EXERCISE DIRECTIONS
What's wanted here is the full listing below, repeated exactly, with no images in it.

+ + + + +

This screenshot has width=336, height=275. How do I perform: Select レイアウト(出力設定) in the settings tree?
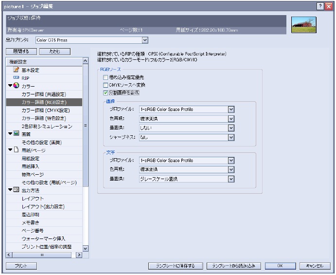point(43,206)
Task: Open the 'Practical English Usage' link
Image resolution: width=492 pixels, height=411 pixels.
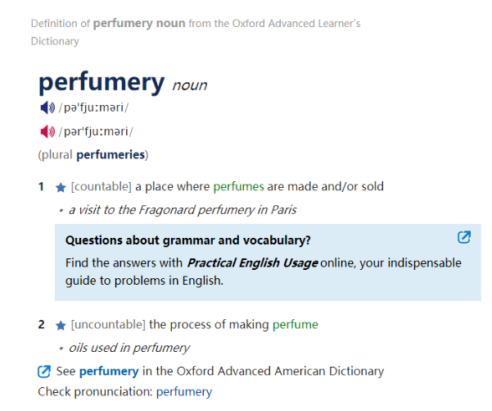Action: coord(252,263)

+ + + + +

RESPONSE AREA
This screenshot has width=336, height=275. How do I perform: Select レイアウト(出力設定) in the settings tree?
point(43,206)
Task: Open the 'Practical English Usage' link
Image resolution: width=492 pixels, height=411 pixels.
Action: coord(252,263)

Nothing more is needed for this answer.